L’écrivain Pavel Kohout lut le message d’Alexandre Soljenitsyne au congrès des écrivains soviétiques s’étant tenu un mois auparavant, en mai 1967. Eduard Goldstücker dénonça les responsables de la politique culturelle du pays ; Antonin Liehm demanda la libre publication des points de vue occidentaux dans la presse, rejetant tant la « dictature du marché » que la « dictature du pouvoir ».

Antonin Liehm faisait également partie d’une équipe ayant pris les commandes du journal littéraire, le Literární noviny, qui diffusait à plus de cent mille exemplaires une « politique culturelle » d’esprit résolument libérale, valorisant des auteurs comme Jean-Paul Sartre, Samuel Beckett, etc. L’équivalent slovaque, Kultúrny život, La vie culturelle, suivait la même approche.

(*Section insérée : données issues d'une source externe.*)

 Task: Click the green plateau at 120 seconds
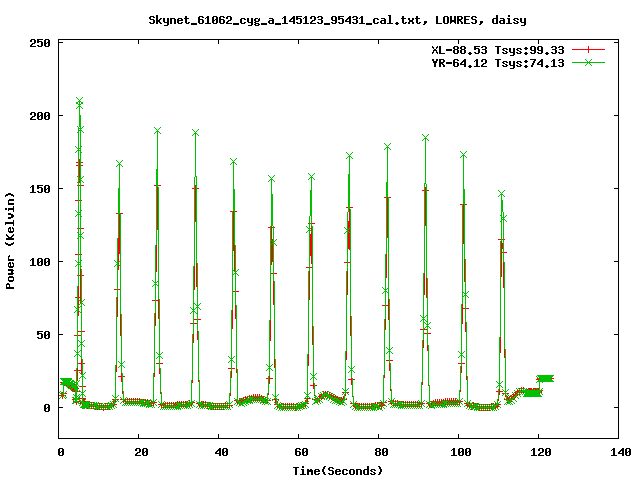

Karel Kosik dénonça le réalisme, Vaclav Havel proposa un programme en sept points. Jan Prochazka appela à la grande mobilisation des écrivains pour le libéralisme dans l’expression des idées, « jusqu’au dernier écrivain, jusqu’au dernier puissant, et jusqu’au dernier lecteur de ce monde ».

Vaclav Havel en 1967

Ludvik Vaculik mena l’attaque la plus brutale, affirmant que le congrès se tenait non pas car les membres de l’association des écrivains l’avaient voulu, mais sur ordre du « maître » ; il appela à modifier entièrement le texte de résolution finale dans un esprit de refus de toute soumission.

Il exprima sa longue position typiquement dans l’esprit de Tomáš Masaryk, faisant de la Tchécoslovaquie une sorte d’intermédiaire entre l’Ouest et l’Est (Prague est moins à l’Est que ne l’est la capitale autrichienne Vienne), avec un pessimisme très Europe centrale :

« Je ne vois pas de porte de sortie à cette situation. Du socialisme, il ne reste que le rêve de l’humanisme et de la justice. »

De manière marquée, les orateurs précisent bien qu’ils critiquent l’organisation du régime en raison de la censure, de la bureaucratie, mais pas le socialisme. On retrouve ainsi tous les éléments idéologiques du Printemps de Prague, avec sa prétention à un « socialisme à visage humain ».